Monday, March 21, 2005

Before I knock myself out for the night

Because, really, I've had enough with the waking up at 2:30...4:30...6:30...So before I drown myself in cough syrup, I remembered something I actually want to say, not just babble about.

Last night, as Tyka mentioned, our women's group had a little get-together. The topic was almsgiving, and we were talking about different kinds of almsgiving. (And I'll say now that the word 'almsgiving' really irks me - not the idea, just the word. It's clunky and doesn't remind me of what it really is).

Someone quoted a book or saint (could I be any more specific?) who said that one way of giving alms (other than money, time, talents, etc.) is to pray for others, to mourn with them, and to take joy in their joy.

And at first it doesn't sound like much. Pretty easy, right? Sure, yeah, I can say a prayer for that person. But if you really do that, if you really mourn with them and pray with them and rejoice with them, that's the work of a lifetime. That's community. That's your whole heart, not isolated but part of something bigger.

I've had times where it sounds like too much work, to really involve myself. But the times that I do - with my friends and people in my community - those are the most rewarding.

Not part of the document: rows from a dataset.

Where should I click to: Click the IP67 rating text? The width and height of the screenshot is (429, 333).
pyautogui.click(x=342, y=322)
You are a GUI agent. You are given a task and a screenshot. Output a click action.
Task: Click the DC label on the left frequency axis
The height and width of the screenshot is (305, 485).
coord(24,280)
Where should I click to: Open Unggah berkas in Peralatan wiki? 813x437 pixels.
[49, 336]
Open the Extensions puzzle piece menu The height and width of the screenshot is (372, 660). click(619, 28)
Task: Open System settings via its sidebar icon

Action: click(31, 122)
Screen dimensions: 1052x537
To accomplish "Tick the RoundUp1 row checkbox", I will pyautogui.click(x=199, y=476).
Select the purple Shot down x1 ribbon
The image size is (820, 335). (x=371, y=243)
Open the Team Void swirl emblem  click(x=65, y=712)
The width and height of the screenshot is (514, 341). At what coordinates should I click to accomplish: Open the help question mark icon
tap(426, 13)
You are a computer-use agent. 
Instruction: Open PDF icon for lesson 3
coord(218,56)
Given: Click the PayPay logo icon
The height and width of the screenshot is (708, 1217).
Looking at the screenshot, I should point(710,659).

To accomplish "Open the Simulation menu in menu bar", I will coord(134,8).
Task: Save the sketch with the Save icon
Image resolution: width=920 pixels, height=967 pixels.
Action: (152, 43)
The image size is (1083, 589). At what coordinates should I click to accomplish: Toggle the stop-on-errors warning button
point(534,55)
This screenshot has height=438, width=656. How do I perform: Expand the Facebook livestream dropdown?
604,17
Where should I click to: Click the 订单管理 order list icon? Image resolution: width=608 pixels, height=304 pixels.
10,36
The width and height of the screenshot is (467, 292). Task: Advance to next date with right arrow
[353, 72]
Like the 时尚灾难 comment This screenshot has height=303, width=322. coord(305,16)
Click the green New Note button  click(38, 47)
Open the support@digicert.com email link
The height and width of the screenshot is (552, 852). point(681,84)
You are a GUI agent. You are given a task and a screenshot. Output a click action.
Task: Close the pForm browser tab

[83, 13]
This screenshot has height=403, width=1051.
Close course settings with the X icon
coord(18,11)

It connects in my mind with a conversation Tyka and I had about our god-daughters and our relationships with them. How we're there to help them and guide them - we're there for them. But more often than not WE feel like we're the ones benefiting from the relationship. I can't say how many times in the last two years (almost) I've been so grateful that I had this girl in my life. And we can't even have a conversation yet. It's incredibly humbling, in a way I couldn't imagine before she was born.